Wysokie miejsca polskich sprinterów w Pekinie
W piątek rozpoczęła się rywalizacja na olimpijskim torze w Pekinie. Stolica Chin jest drugim przystankiem tegorocznego Pucharu Świata w łyżwiarstwie szybkim. Pierwszego dnia zawodów z bardzo dobrej strony pokazali się Polacy na 500 metrów. Piąte miejsce zajął Damian Żurek (35,03), który do podium stracił 0,03 s.
Na dziewiątym miejscu rywalizację zakończył drugi z naszych sprinterów Marek Kania, który trasę pokonał w czasie 35,20. Najgorzej z Biało-Czerwonych zaprezentował się piąty zawodnik IO na tym dystansie Piotr Michalski. Dzisiaj na torze olimpijskim zajął osiemnaste miejsce - 35,49.
Przed wyjazdem do Państwa Środka o swoich aspiracjach mówił Michalski.
– Oczywiście, chciałbym powtórzyć wynik sprzed dwóch lat, aczkolwiek będzie to ciężkie do zrealizowania. Bardzo chciałbym jeszcze raz stanąć na podium i usłyszeć Mazurka Dąbrowskiego, ale póki co mamy okres, w którym trzeba kłaść duży nacisk na przygotowanie i technikę jazdy. Tymi startami trenujemy i się sprawdzamy, dlatego na ten moment nie chcę nic deklarować. Może za jakiś czas będzie mi łatwiej, widząc, w którą stronę to zmierza
– zaznaczył na łamach Polskiego Związku Łyżwiarstwa Szybkiego sprinter.
Zawody wygrał Japończyk Wataru Morishige (34,72) przed rodakiem Yumą Murakamim (34,82) oraz Koreańczykiem Junho Kimem (35,00). Zawodnik z Azji uzyskał taki sam jak Holender Merijn Scheperkamp.
Zwycięzca otrzymał 60 punktów do klasyfikacji generalnej Pucharu Świata.
W zmaganiach uczestniczyło 20 sprinterów.
Również na 500 m walczyły kobiety. Najlepiej z Polek zaprezentowała się Karolina Bosiek, która zajęła 10. miejsce (38,53). Druga z Polek Andżelika Wójcik uplasowała się na 15. pozycji (38,70). Na 20. miejscu zawody ukończyła trzecia Biało-Czerwona Martyna Baran (39,11).
Wygrała Amerykanka Erin Jackson z czasem 37,91.
Jutro sprinterzy powalczą o kolejne punkty na tym dystansie. Sprinterki do rywalizacji wrócą w niedzielę.
Pierwsze zawody PŚ w japońskim Obihiro
Pierwsze zawody PŚ odbyły się tydzień temu. Polacy w Obihiro raz stanęli na podium za sprawą sztafety mieszanej w składzie Żurek i Bosiek.

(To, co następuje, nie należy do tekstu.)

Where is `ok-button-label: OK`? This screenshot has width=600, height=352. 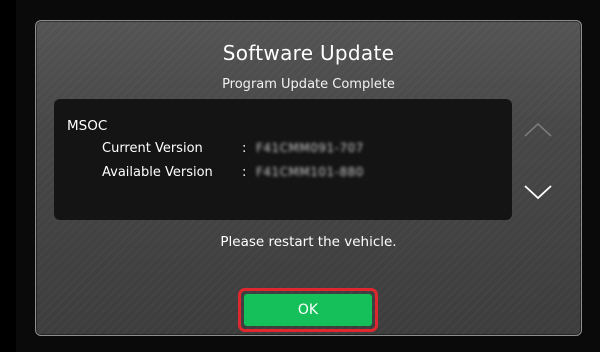
ok-button-label: OK is located at coordinates (308, 310).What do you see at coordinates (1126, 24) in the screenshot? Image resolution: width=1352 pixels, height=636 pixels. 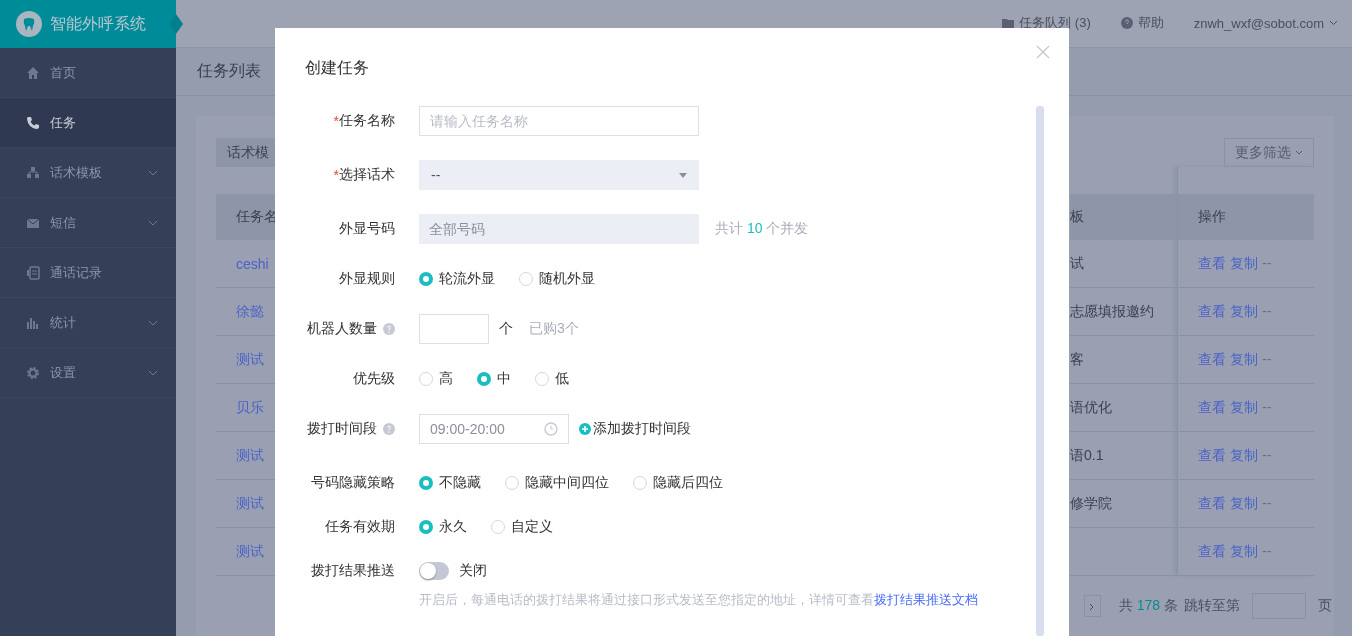 I see `help-icon` at bounding box center [1126, 24].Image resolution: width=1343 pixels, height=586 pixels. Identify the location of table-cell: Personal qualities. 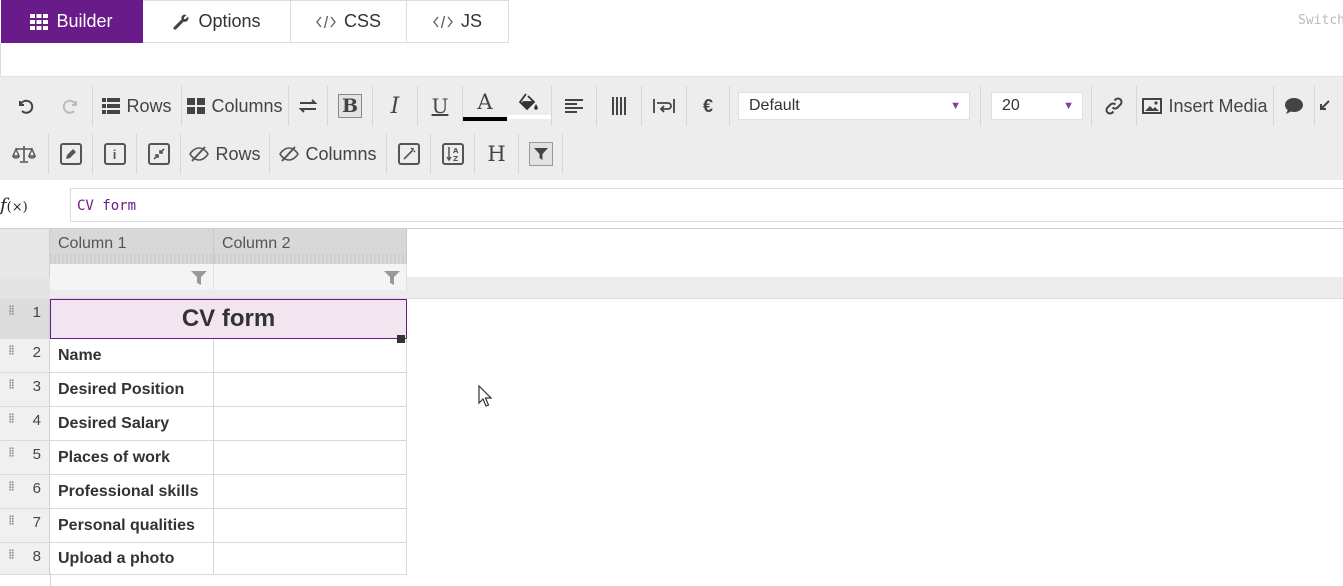
(132, 526).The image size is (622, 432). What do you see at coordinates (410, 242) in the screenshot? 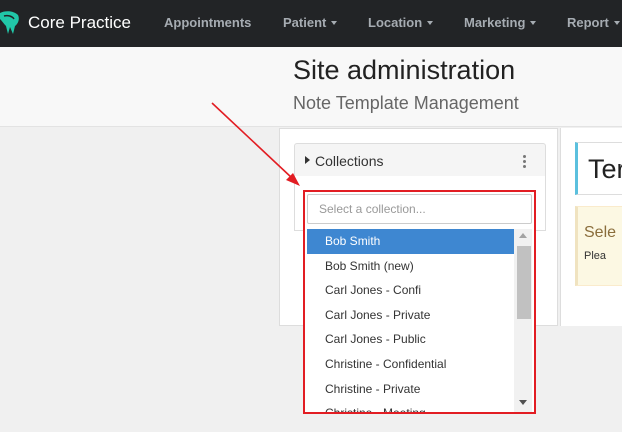
I see `collection-option: Bob Smith` at bounding box center [410, 242].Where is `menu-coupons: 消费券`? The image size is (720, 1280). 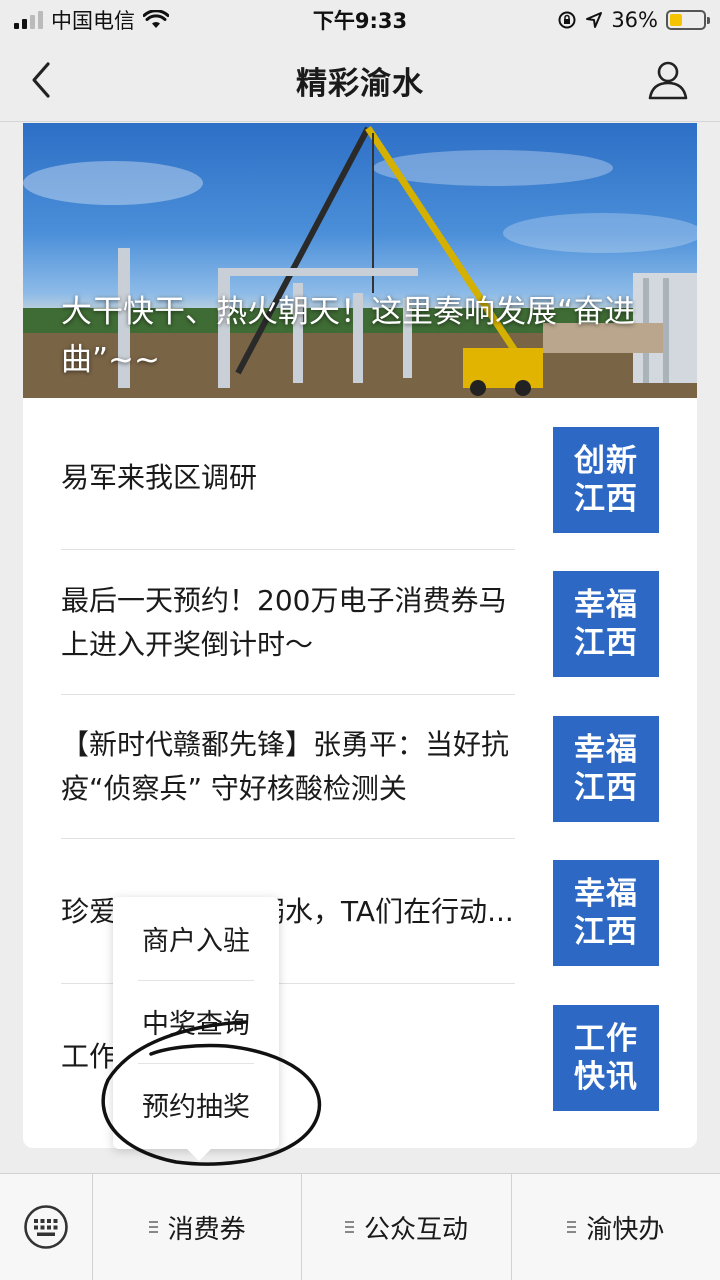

– W PŚ w Obihiro nie wszyscy pojechali na miarę możliwości, ale czas będzie pracował na naszą korzyść. Myślę, że można być zadowolonym z występów drużyn
– podsumował występ trener kadry narodowej Paweł Abratkiewicz.
Zawody w Pekinie potrwają do niedzieli.